We use make_gaussian_quantiles to generate a 2D dataset with two classes. This dataset is appropriate for AdaBoost because it’s low-dimensional and has some class overlap, which tests the algorithm’s ability to improve decision boundaries through boosting. The 2D format also makes the results easy to visualize. Labels are converted to +- 1 to match AdaBoost's expected input format.

In [None]:
# create gaussian quantiles dataset
# gaussian one
X1, Y1 = make_gaussian_quantiles(
    n_samples=2000,
    n_features=2,
    n_classes=1,
    mean=[-0.6, -0.6],
    cov=0.4,
    random_state=42
)
Y1 = np.zeros(len(Y1))  # All class 0

# gaussian two 
X2, Y2 = make_gaussian_quantiles(
    n_samples=2000,
    n_features=2,
    n_classes=1,
    mean=[0.6, 0.6],
    cov=0.4,
    random_state=123
)
Y2 = np.ones(len(Y2))   # All class 1

# Combine the two gaussians
X = np.vstack([X1, X2])
Y = np.hstack([Y1, Y2])

# convert labels to -1 and 1
Y = np.where(Y == 1, 1, -1)

# split the dataset into training and testing sets
X_train, X_test, Y_train, Y_test = train_test_split(X, Y, test_size=0.2, random_state=42)

# AdaBoost demonstration 
Demonstrate your AdaBoost implementation.

Add plots and figures. 

Please use the cell below to describe your results and tests.
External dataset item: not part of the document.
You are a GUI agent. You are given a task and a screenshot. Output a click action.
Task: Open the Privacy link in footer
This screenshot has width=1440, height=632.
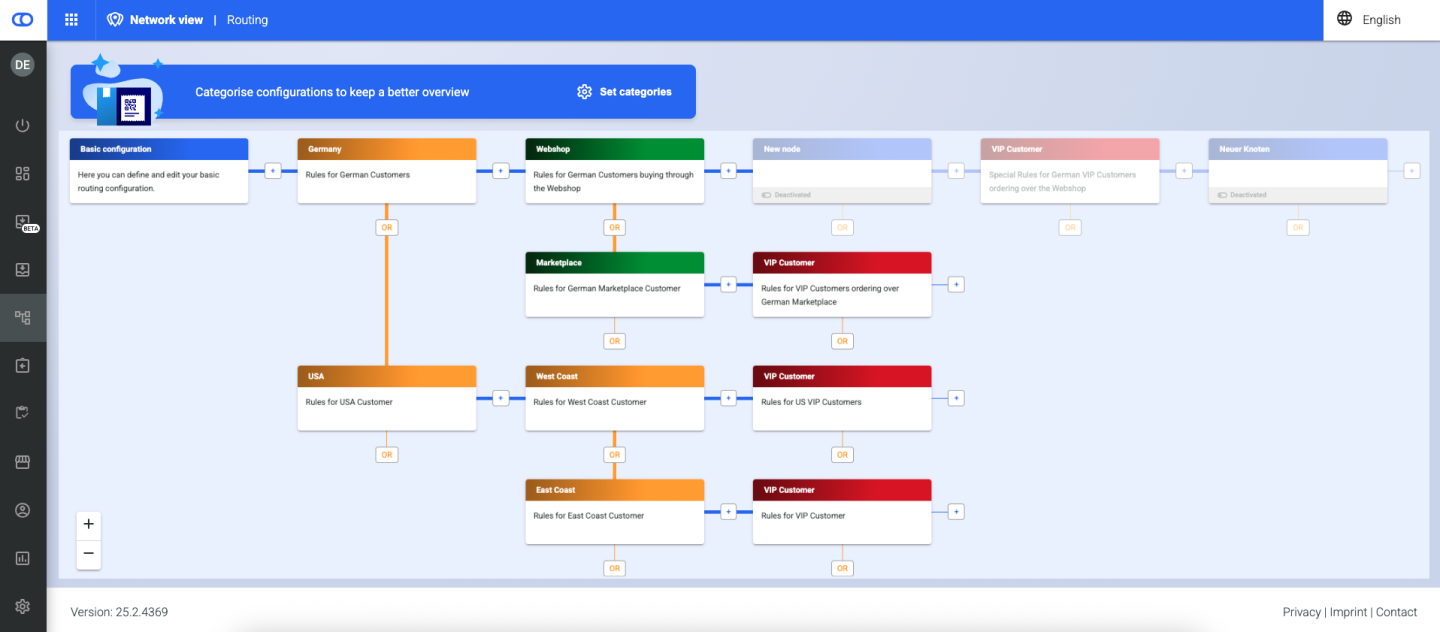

Describe the difference between your implementation and the sklearn implementation. Hint: you can look at the documentation.

We train and evaluate our custom AdaBoost implementation and compare it to sklearn’s AdaBoostClassifier. We use the same dataset and compare their performance using accuracy, ROC curves, and decision boundary plots. (Accuracy can be found in top left of the plots)

Our custom AdaBoost uses decision stumps and updates weights like sklearn’s AdaBoostClassifier. Both use a learning rate to control each weak learner’s impact. Our custom model stops early if error is above 0.5, while sklearn stops if error is zero or after max rounds. Sklearn has extra optimizations and handles sample weights more flexibly. Our custom version is simpler, while sklearn is made for more general use. (info from sklearn's docs)

We also perform a grid search over different numbers of estimators and learning rates for the custom model to find the best configuration, showing how hyperparameter tuning affects accuracy.

Then we plotted ROC curves and decision boundaries to illustrate the differences in classifier confidence and decision surfaces between the two implementations on both training and test data.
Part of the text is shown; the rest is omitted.